Aim of the exercise —
From the entries below, please output exactly the lines starting at the one containing "pielęgnacja (60, 2516)" and ending at the one containing "peelin do ust (54, 2509)", both included.

Stored data entries:
--*--

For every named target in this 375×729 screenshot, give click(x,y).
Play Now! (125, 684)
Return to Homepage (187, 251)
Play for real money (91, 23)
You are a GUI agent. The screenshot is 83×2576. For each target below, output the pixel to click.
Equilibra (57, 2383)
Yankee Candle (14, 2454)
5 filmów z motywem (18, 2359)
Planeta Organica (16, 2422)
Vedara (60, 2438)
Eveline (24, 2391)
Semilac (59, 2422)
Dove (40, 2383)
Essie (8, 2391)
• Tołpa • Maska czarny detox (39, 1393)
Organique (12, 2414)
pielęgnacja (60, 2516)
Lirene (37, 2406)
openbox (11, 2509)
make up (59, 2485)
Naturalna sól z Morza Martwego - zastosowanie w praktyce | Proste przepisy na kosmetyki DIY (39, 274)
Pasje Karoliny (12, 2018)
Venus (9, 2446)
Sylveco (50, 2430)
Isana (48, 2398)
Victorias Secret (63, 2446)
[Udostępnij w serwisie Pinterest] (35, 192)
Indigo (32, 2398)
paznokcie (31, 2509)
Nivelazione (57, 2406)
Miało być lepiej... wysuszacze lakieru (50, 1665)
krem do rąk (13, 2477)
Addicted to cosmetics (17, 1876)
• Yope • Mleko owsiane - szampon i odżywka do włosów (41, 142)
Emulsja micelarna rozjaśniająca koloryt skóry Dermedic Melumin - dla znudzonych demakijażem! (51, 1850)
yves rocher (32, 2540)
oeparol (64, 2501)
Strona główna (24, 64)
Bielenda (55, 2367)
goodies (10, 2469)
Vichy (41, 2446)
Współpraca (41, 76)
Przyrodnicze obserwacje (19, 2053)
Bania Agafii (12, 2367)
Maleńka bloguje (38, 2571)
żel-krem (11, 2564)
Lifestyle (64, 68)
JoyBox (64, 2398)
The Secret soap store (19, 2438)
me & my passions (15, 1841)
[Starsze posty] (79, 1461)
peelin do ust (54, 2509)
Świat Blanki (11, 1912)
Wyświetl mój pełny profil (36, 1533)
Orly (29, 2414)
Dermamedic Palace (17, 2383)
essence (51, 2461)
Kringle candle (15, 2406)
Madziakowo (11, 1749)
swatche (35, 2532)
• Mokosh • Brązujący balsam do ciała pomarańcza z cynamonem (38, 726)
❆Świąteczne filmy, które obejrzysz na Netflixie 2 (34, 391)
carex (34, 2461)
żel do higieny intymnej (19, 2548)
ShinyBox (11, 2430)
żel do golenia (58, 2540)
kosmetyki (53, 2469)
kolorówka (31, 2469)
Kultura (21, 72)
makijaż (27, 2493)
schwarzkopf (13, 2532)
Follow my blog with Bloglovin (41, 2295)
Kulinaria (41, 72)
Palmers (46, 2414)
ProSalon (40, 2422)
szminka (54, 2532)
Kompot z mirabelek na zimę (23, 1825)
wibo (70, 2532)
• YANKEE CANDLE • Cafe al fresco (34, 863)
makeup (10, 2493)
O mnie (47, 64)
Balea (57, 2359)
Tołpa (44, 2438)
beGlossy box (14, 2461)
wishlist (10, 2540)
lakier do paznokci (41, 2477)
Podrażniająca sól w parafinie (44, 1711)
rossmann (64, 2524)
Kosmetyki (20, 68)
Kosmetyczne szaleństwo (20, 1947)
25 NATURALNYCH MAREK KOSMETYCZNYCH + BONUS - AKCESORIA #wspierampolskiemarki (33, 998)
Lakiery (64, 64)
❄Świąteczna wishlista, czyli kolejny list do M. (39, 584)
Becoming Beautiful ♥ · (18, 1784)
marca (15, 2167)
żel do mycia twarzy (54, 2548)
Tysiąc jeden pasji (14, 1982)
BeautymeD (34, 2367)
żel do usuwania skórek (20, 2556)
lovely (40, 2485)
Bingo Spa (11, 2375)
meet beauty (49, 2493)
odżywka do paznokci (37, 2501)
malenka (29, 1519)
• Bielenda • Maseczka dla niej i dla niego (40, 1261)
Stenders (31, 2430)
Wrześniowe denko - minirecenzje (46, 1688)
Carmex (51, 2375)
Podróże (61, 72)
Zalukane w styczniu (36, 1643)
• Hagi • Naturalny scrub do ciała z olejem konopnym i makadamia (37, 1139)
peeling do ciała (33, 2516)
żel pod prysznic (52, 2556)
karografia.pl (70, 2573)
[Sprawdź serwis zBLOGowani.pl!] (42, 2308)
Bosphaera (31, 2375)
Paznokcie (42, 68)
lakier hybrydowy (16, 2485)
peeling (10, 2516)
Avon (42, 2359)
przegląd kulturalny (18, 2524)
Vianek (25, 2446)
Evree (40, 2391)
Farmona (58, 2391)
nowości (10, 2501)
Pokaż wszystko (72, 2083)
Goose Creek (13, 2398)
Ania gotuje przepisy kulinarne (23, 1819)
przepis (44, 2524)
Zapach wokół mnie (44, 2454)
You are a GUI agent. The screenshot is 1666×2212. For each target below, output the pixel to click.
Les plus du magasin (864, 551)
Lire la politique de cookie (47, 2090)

--*--

The completed task —
pielęgnacja (60, 2516)
Lirene (37, 2406)
openbox (11, 2509)
make up (59, 2485)
Naturalna sól z Morza Martwego - zastosowanie w praktyce | Proste przepisy na kosmetyki DIY (39, 274)
Pasje Karoliny (12, 2018)
Venus (9, 2446)
Sylveco (50, 2430)
Isana (48, 2398)
Victorias Secret (63, 2446)
[Udostępnij w serwisie Pinterest] (35, 192)
Indigo (32, 2398)
paznokcie (31, 2509)
Nivelazione (57, 2406)
Miało być lepiej... wysuszacze lakieru (50, 1665)
krem do rąk (13, 2477)
Addicted to cosmetics (17, 1876)
• Yope • Mleko owsiane - szampon i odżywka do włosów (41, 142)
Emulsja micelarna rozjaśniająca koloryt skóry Dermedic Melumin - dla znudzonych demakijażem! (51, 1850)
yves rocher (32, 2540)
oeparol (64, 2501)
Strona główna (24, 64)
Bielenda (55, 2367)
goodies (10, 2469)
Vichy (41, 2446)
Współpraca (41, 76)
Przyrodnicze obserwacje (19, 2053)
Bania Agafii (12, 2367)
Maleńka bloguje (38, 2571)
żel-krem (11, 2564)
Lifestyle (64, 68)
JoyBox (64, 2398)
The Secret soap store (19, 2438)
me & my passions (15, 1841)
[Starsze posty] (79, 1461)
peelin do ust (54, 2509)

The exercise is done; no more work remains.